Re: Ring buffer in TCMU, and queue depth/max sectors in Loopback device

Andy Grover <agrover@xxxxxxxxxx> · Wed, 13 Jan 2016 11:00:55 -0800

On 01/12/2016 05:11 PM, Sheng Yang wrote:
I am currently working on a project using TCMU in production, and got
an issue related to both TCMU and loopback device recently.

After connect to TCMU successfully, I immediately notice that the cmd
ring and data ring was filled very quickly. I am using TCMU as backend
and loopback device as frontend.

If I understand right, hw_max_sectors should be the maximum sectors(in
512 or in block size? more likely in block size) one SCSI command can
use, and hw_queue_depth is the maximum number of commands that
hardware can queued at any given moment.

This all is to support MAXIMUM TRANSFER LENGTH field in VPD page b0. The 
spec says it's supposed to be in logical blocks (naturally), but from 
looking at target_core_spc.c line 527 we are returning hw_max_sectors 
except for if qla2xxx. This is a bug. We should be dividing it by 
dev_attrib.block_size, which we can assume is in sectors-per-block.

Both parameter would affect
the size of ring buffer in TCMU, since I assume ring buffer should
able to hold all the commands/data sent from block layer.

Well, maybe. Using queue_depth seems to assume there is some hardware 
resource that is used per request, but TCMU's data area is a resource 
that may only fit two giant requests, or may fit 1024 tiny requests. 
queue_depth is a rate-control method between the initiator and target. 
Ring full is also a rate-control method. Ring full seems preferable, 
because it  accurately stops processing when the resource (the tcmu ring 
buffer) actually is full.
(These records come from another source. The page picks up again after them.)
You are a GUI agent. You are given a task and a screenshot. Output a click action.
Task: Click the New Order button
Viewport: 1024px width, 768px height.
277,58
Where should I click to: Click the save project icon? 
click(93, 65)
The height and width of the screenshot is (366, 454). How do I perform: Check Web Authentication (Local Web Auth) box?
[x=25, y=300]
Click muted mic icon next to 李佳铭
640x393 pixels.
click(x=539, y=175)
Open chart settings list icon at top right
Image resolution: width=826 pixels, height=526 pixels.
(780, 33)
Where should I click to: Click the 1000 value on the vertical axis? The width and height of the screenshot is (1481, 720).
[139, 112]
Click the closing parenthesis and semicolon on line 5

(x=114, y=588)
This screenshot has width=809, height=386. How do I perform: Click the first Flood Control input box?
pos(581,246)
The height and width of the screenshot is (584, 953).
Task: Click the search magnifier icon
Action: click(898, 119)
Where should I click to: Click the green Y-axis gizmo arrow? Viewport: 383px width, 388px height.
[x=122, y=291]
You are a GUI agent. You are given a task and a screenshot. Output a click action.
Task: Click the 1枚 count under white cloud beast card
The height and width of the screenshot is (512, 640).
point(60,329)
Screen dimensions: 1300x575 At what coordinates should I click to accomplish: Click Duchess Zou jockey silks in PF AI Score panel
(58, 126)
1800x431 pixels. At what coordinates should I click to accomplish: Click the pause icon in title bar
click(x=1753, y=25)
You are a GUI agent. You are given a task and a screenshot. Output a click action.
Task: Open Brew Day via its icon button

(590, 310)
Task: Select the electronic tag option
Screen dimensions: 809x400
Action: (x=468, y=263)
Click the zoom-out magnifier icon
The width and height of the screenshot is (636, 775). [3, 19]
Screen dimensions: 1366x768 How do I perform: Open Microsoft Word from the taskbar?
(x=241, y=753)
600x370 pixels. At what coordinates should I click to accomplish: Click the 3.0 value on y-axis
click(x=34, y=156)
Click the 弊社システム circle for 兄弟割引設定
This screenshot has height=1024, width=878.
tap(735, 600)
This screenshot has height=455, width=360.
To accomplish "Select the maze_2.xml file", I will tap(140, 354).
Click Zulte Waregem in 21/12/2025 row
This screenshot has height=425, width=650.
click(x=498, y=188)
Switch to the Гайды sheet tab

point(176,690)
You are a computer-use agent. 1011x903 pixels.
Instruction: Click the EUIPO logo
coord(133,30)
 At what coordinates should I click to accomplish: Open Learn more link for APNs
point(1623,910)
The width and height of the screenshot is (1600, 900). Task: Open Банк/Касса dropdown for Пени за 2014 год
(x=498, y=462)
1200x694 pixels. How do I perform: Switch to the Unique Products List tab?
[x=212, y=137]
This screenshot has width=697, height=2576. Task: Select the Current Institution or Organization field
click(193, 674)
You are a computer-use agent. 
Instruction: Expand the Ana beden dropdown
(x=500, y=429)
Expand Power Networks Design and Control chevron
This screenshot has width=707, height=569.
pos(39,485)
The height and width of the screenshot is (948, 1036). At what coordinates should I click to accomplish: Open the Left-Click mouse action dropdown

It also is within a single machine instead of 
across a fabric, so latency to resume processing will be less, I'd think.

So although I don't think it makes sense to size the ring buffer as 
queue_depth * max_request_size, we can certainly make the ring buffer 
larger. A larger buffer will allow more in-flight cmds and data but if 
the userspace handler is actually slower than the requests then it 
doesn't actually improve IOPs, you just get bufferbloat. The downside, 
at least currently, is wasting memory if the userspace handler *can* 
keep up with requests that arrive, plus the context switch.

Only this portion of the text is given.